Stored data entries
------------------------------------------------------------
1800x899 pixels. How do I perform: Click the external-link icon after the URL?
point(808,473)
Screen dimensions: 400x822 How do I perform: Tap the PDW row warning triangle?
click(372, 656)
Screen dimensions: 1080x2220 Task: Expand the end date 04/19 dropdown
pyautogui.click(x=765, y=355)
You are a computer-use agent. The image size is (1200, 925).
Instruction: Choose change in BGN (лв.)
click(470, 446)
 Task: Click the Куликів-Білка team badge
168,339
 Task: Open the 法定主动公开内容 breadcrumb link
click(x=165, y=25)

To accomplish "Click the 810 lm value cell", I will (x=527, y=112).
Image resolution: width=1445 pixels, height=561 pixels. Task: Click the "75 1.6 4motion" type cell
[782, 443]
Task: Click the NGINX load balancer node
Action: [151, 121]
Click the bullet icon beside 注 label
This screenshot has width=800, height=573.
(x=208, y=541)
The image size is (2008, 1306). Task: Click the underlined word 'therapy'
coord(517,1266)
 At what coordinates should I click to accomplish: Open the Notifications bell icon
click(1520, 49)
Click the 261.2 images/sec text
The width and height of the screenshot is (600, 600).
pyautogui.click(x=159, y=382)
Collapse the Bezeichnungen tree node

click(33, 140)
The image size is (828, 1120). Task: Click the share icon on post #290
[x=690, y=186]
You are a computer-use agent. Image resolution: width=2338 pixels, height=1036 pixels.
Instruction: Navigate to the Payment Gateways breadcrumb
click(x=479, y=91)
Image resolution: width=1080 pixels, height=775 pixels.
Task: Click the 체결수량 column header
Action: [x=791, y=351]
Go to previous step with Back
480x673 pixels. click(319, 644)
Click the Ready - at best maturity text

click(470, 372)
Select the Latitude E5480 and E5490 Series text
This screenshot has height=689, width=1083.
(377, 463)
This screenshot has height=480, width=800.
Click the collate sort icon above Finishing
------------------------------------------------------------
| YOUR INSTRUCTIONS |
Print all of the entries exactly as they are written.

| REPLY |
1800x899 pixels. How do I perform: Click the external-link icon after the URL?
point(808,473)
Screen dimensions: 400x822 How do I perform: Tap the PDW row warning triangle?
click(372, 656)
Screen dimensions: 1080x2220 Task: Expand the end date 04/19 dropdown
pyautogui.click(x=765, y=355)
You are a computer-use agent. The image size is (1200, 925).
Instruction: Choose change in BGN (лв.)
click(470, 446)
 Task: Click the Куликів-Білка team badge
168,339
 Task: Open the 法定主动公开内容 breadcrumb link
click(x=165, y=25)

To accomplish "Click the 810 lm value cell", I will (x=527, y=112).
Image resolution: width=1445 pixels, height=561 pixels. Task: Click the "75 1.6 4motion" type cell
[782, 443]
Task: Click the NGINX load balancer node
Action: [151, 121]
Click the bullet icon beside 注 label
This screenshot has width=800, height=573.
(x=208, y=541)
The image size is (2008, 1306). Task: Click the underlined word 'therapy'
coord(517,1266)
 At what coordinates should I click to accomplish: Open the Notifications bell icon
click(1520, 49)
Click the 261.2 images/sec text
The width and height of the screenshot is (600, 600).
pyautogui.click(x=159, y=382)
Collapse the Bezeichnungen tree node

click(33, 140)
The image size is (828, 1120). Task: Click the share icon on post #290
[x=690, y=186]
You are a computer-use agent. Image resolution: width=2338 pixels, height=1036 pixels.
Instruction: Navigate to the Payment Gateways breadcrumb
click(x=479, y=91)
Image resolution: width=1080 pixels, height=775 pixels.
Task: Click the 체결수량 column header
Action: [x=791, y=351]
Go to previous step with Back
480x673 pixels. click(319, 644)
Click the Ready - at best maturity text

click(470, 372)
Select the Latitude E5480 and E5490 Series text
This screenshot has height=689, width=1083.
(377, 463)
This screenshot has height=480, width=800.
Click the collate sort icon above Finishing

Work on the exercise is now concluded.